SmartHeat: A hot stock in a cool market
Today's Financial News - Posted August 11, 2009
It is hard to find a “true” growth story these days, especially in the United States. In China, however, things are not quite as bleak. The action from SmartHeat (NASDAQ:HEAT) is a perfect example.
By Andrew Snyder, TodaysFinancialNews.com
Baltimore – (TFN): Call it an earnings season hangover. Call it profit taking. Or call it a technical reverse. Just don’t call it a good day on Wall Street.
With the equities market down by over 1% at the moment, investors who got in at the recent highs are wondering what in the world they may have gotten themselves into. A slew of the markets most-popular investments of late are taking it square on the chin.
General Electric (NYSE:GE) is down by over 3%. Harley Davidson (NYSE:HOG) is down by nearly 3.5%. And Chevron (NYSE:CVX), a TFN Strategic Trader short position, is down by another 1.2% today after dropping by an equal proportion yesterday.
The breadth of the decline is wide and getting even wider.
If you read my commentary yesterday, you know the downturn is far from a surprise. Even better, you know how bullish I am on Asian markets.
Just to prove the potential in Asia, I want to look at a winner in China’s growing economy.
While the rest of the world contemplates just how an economy can grow without the creation of new jobs, companies like SmartHeat Inc. (NASDAQ:HEAT) are producing record-breaking earnings.
No artificial growth here
Although China is not on a politically motivated, Al Gore-type environmental kick, there is no doubt the expanding country is working to clean up its smog-filled air. Companies like SmartHeat are taking full advantage of the initiative.
SmartHeat works to build a variety of heat exchangers and temperature meters. Its products allow companies to increase their heating efficiency, which helps lower heating costs and reduces emissions.

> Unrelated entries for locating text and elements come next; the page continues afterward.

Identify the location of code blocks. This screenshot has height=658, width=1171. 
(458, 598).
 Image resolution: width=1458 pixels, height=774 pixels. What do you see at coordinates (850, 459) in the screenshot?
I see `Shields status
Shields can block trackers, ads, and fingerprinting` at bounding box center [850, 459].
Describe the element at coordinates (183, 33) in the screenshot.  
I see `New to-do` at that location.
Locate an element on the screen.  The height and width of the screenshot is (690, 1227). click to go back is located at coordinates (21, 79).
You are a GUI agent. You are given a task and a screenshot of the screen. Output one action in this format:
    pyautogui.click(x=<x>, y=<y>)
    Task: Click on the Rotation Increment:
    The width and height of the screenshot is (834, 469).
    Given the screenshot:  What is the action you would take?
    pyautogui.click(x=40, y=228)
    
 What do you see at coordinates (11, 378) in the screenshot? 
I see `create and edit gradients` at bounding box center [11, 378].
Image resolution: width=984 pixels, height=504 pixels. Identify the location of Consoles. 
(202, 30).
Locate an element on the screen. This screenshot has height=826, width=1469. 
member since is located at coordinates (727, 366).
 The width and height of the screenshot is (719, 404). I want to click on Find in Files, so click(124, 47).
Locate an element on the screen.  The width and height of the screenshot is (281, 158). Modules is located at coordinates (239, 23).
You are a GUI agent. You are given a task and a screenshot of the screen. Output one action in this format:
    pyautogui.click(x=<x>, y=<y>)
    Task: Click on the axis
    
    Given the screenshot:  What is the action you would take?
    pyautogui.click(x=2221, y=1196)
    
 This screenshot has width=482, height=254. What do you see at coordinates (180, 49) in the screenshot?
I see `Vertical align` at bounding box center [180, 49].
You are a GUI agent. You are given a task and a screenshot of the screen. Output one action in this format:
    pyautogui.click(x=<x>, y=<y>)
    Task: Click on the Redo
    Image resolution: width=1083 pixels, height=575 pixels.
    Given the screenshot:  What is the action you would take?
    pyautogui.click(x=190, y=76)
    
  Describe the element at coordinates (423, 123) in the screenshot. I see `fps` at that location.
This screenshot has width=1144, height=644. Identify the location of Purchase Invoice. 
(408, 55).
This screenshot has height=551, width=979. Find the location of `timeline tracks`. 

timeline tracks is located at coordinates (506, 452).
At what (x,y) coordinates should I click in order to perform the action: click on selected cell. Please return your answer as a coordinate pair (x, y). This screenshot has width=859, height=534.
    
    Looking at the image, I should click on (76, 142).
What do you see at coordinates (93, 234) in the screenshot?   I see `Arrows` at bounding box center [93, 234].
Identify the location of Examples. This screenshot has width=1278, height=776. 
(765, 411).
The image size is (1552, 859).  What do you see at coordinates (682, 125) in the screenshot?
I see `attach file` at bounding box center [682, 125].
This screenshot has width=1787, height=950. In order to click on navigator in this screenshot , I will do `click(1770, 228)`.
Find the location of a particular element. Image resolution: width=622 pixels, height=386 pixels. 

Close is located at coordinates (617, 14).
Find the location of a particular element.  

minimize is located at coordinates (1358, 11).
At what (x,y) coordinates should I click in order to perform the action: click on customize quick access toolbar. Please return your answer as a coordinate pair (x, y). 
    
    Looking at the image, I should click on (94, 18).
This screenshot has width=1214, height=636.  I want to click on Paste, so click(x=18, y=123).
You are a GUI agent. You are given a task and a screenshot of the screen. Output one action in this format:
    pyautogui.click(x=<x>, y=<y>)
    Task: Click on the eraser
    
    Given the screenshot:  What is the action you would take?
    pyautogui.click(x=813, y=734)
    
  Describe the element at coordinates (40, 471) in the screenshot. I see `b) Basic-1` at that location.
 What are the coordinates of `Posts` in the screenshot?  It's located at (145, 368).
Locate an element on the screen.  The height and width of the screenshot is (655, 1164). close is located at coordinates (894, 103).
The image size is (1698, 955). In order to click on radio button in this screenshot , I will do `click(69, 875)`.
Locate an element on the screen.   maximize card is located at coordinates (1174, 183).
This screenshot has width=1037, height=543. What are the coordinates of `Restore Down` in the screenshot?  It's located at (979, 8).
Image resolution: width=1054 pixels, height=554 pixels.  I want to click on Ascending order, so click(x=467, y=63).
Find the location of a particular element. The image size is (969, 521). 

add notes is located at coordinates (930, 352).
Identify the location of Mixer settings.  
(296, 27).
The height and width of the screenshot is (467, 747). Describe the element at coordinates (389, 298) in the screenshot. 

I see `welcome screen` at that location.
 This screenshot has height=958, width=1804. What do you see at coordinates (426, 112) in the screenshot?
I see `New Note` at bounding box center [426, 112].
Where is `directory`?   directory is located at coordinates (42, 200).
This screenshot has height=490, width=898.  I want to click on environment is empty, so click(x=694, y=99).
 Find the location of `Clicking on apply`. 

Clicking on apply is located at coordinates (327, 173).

While this morning’s earnings report from the company has plenty of useful information, one line by the company’s CEO, James Jun Wang, stands out:
“The current economic slowdown has significantly increased customer awareness towards utilization of energy savings equipment from which we are a primary beneficiary. SmartHeat is well positioned to potentially reap significant benefits from the world’s economic recovery.”
The company backed up the statement with a revenue figure that grew by 125% from this time last year. While $12.5 million is a miniscule figure in today’s world of billion-dollar conglomerates, the fact that the company managed to turn the income into a profit of $2.6 million (up 257%) solidifies the idea that SmartHeat is far from a speculative play.
The company has a high-demand profit and is profiting from it.
Going forward, SmartHeat has boosted its full-year outlook and expects the Asian recovery to treat the company well. Next quarter, Wang expects revenue of $35 million, almost three times last quarter’s figures.
Shareholders have been treated well by the bullish news, with the stock up by double-digit proportions today.
With such quickly growing figures, the markets are naturally going to have a tough time determining the company’s fair value.
Right now, using the old earnings figures, the company has a price-to-earnings ratio of about 35. But when I plug in the estimated $15.5 million in annual earnings announced this morning, that critical figure drops to just 14.7, high but not too high.
To include the high-flying growth in the valuation equation, we have to divide the P/E figure by its anticipated earnings growth. In this case, the company earned $6.3 million in 2008, giving us a denominator of about 150.
Crunching the numbers, it gives us a PEG of an ultra-low 0.01, making shares of SmartHeat well worth the $9.75 they are currently trading for… if the earnings predictions come true.
Take a look at the company and see what you. Just don’t say we don’t ever give you anything for free.